Para los estadounidenses con ingresos anuales superiores a los u$s 400.000 y las parejas con más de u$s 450.000, la tasa para el pago de impuestos aumentará del 35% al 39,6%.
En los rendimientos de capital y dividendos, quienes ganan más pagarán un 20% en lugar del 15%.
Para todos los demás grupos de ingresos continuará rigiendo la tasa fiscal rebajada aprobada hace una década.
Se suprimirá la reducción de las contribuciones sociales, introducida hace dos años, en dos puntos porcentuales, lo que restará en torno a u$s 1.000 al año a una familia de ingresos medios.
Quienes más ganan tendrán que pagar en concepto de impuesto por herencias superiores a los u$s 5 millones una tasa del 40% en lugar del 35% actual.

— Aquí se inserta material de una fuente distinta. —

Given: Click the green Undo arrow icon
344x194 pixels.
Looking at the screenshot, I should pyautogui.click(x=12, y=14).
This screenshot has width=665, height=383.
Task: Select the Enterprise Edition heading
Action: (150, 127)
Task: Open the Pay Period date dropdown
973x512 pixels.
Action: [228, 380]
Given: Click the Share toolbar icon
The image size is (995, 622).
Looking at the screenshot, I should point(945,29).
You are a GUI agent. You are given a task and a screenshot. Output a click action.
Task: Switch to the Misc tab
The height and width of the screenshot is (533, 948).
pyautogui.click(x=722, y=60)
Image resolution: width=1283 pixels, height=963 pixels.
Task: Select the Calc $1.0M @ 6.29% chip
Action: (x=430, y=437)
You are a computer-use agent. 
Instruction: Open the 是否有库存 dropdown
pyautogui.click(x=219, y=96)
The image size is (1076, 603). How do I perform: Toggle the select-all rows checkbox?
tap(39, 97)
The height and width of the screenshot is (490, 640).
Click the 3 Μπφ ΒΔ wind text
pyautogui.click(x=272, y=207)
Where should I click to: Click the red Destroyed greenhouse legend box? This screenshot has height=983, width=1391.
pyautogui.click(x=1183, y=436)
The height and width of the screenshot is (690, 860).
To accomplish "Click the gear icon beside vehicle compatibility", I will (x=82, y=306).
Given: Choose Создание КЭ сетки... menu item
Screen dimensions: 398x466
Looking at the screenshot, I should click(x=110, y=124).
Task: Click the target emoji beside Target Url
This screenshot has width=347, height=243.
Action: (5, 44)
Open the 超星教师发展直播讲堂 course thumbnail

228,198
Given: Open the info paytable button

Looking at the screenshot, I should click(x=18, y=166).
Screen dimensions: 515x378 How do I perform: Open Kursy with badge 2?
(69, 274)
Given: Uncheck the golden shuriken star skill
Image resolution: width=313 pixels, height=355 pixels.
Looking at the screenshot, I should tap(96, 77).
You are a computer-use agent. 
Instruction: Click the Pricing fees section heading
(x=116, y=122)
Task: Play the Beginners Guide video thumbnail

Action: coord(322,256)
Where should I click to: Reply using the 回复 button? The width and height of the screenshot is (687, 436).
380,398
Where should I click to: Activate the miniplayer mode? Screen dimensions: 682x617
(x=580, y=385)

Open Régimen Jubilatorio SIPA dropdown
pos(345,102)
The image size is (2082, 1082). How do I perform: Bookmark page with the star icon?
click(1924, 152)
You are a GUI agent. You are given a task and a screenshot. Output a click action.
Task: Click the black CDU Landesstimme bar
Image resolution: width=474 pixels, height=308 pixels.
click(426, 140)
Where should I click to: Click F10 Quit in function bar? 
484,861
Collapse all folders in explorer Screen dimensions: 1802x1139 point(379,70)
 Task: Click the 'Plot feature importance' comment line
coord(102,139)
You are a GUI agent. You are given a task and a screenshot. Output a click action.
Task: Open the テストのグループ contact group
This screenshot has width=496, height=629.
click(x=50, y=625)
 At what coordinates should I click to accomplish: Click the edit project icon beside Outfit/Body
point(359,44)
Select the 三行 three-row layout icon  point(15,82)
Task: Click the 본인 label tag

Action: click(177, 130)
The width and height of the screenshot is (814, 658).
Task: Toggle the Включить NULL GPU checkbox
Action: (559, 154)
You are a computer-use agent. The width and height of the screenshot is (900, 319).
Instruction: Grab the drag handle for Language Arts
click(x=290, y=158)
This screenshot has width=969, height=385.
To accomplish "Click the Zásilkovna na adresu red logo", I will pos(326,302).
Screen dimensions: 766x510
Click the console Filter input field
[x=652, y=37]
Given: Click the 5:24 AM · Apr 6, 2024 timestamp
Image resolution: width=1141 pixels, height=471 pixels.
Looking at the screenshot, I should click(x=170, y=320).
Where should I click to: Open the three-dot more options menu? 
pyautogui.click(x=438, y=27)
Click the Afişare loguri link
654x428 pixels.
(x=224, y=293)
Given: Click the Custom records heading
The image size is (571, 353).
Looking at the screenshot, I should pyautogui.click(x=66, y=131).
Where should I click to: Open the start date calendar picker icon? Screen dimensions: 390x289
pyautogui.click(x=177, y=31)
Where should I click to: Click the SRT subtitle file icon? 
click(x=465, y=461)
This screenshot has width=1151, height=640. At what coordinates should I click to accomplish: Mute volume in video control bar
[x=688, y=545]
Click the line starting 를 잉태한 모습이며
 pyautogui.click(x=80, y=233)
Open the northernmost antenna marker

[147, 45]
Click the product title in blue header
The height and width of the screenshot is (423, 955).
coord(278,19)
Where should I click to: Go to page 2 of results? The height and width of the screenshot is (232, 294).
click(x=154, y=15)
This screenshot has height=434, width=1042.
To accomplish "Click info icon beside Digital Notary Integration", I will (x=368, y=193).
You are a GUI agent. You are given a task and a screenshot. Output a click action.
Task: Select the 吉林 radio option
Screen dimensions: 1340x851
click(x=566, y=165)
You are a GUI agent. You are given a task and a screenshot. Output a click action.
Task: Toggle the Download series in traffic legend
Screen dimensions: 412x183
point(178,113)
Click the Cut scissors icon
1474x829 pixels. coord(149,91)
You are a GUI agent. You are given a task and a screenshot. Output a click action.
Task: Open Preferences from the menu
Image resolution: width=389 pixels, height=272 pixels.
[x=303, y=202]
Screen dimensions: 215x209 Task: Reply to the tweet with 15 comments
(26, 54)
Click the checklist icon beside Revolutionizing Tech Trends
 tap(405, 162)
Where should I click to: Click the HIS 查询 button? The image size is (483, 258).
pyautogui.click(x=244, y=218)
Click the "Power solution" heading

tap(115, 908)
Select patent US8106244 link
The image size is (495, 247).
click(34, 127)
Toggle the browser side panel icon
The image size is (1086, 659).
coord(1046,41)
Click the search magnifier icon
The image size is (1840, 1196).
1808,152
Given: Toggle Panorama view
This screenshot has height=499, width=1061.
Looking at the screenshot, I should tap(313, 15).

Los recortes presupuestarios automáticos previstos y fijados por ley, que nadie realmente respaldaba, serán aplazados dos meses. Para compensarlo habrá que adoptar medidas concretas de ahorro y un aumento tributario.
Todos los funcionarios públicos y diputados renunciarán, al igual que en los pasados años, a subas salariales.
La mayoría de los beneficios fiscales para familias de menores ingresos se prolongarán durante otros cinco años.
Los desempleados seguirán recibiendo subsidios estatales por un período prolongado, con lo que se evita que dos millones sin trabajo pierdan ese respaldo al comenzar el año.
Estas medidas no suben el techo de deuda estadounidense, algo que deberá decidir el Congreso en los próximos dos meses para que el Estado pueda continuar pagando facturas e intereses.